Think Positive Thoughts: People with the most positive outlooks generally do better with cancer treatment and recovery. Think about your life. What are you thankful for? Perhaps it’s a relationship, your children or your career. Being thankful for the good things in your life has been shown to decrease depression and elevate mood. Make a habit of thinking of everything you are thankful for and feeling a sense of appreciation about it at least once a day.
Affirmations can be helpful too. They are positive statements about “what is.” Look into your mirror in the morning and at nighttime, and say a few times out loud something positive like, “I am radiantly healthy and cancer free.” Or, make up something that is meaningful to you. The important thing to remember is to speak as if it is already happening now, not as a future event.
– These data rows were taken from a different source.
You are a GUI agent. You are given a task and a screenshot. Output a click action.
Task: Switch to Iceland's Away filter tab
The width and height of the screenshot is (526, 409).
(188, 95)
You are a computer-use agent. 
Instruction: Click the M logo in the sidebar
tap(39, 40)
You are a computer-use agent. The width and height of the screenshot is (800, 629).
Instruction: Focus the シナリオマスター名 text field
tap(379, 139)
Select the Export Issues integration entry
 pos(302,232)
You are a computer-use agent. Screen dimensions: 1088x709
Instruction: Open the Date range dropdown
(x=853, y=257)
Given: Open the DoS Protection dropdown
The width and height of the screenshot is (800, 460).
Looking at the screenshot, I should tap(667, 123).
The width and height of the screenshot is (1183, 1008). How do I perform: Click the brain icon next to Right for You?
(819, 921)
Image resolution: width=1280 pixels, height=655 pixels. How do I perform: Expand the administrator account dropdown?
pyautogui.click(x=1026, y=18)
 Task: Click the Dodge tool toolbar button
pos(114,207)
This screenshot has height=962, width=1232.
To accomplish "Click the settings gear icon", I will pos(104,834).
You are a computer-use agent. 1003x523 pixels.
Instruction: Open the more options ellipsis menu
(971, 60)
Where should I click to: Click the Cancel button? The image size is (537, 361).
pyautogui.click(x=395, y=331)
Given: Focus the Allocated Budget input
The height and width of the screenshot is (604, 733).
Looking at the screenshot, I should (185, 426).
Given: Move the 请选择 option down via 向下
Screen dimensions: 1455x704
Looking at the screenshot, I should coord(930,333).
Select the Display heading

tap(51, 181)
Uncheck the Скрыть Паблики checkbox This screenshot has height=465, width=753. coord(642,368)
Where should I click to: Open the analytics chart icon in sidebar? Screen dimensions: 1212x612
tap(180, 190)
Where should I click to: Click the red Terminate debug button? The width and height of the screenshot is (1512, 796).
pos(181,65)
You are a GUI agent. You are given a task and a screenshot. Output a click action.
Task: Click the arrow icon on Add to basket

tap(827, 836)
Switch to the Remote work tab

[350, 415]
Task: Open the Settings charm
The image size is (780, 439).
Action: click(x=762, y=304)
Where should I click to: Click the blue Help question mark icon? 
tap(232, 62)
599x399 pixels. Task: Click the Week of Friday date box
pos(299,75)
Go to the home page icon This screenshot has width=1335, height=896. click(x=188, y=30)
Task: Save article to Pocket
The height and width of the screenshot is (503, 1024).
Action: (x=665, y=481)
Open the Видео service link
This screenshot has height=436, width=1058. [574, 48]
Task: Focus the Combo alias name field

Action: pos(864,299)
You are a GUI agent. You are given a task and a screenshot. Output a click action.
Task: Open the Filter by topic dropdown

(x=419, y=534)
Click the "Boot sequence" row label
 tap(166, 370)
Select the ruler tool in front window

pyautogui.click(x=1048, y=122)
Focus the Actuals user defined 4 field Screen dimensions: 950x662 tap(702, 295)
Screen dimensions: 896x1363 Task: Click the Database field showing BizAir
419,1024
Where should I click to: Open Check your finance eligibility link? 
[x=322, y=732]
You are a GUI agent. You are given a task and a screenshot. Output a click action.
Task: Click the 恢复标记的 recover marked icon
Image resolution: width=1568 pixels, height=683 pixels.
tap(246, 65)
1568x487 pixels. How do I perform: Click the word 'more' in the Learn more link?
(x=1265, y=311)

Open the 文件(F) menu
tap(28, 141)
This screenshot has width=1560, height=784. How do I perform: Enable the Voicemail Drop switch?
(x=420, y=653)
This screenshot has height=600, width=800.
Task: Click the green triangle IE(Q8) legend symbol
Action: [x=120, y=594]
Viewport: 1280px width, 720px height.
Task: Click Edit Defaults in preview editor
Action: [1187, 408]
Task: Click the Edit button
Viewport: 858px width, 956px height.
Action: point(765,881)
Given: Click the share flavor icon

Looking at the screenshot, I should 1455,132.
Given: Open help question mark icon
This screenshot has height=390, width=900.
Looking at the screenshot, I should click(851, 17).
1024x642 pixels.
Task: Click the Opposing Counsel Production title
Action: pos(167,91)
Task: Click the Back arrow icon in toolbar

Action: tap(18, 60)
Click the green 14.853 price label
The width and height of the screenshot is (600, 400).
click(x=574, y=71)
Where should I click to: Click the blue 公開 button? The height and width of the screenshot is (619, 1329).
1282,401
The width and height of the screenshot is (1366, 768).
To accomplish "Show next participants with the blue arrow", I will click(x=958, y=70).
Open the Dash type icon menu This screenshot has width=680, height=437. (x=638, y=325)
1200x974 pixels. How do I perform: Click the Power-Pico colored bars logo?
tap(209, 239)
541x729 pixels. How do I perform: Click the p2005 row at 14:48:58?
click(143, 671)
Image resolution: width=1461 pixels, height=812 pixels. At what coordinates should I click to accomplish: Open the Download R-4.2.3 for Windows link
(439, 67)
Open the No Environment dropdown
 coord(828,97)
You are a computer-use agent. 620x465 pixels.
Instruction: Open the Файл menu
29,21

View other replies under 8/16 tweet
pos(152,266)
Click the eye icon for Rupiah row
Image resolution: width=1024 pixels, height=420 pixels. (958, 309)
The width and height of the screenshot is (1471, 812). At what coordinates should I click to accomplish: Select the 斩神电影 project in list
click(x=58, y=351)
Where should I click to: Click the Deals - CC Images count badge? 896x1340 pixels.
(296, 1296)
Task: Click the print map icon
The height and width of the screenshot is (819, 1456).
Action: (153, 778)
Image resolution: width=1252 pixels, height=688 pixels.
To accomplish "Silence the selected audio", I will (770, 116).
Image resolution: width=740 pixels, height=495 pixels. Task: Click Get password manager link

Creative visualization is another useful tool. Sit down, relax and take a few deep breaths. Close your eyes and picture yourself healthy and doing well in life. Imagine a neighbor saying to you, “You look well,” and you replying with a smile, “I feel great.” Picture a visit to your doctor. He is saying, “You are doing really well. I am really pleased with your test results. Keep up the good work.” Feel the joy!
Most importantly, use this whole experience to look at where you are in your life. What matters to you? What is working and not working? What is it time to let go of? What haven’t you done, that you’ve wanted to do? This glimpse of your own mortality can lead you to a richer, more fulfilling life…one that you truly value and love.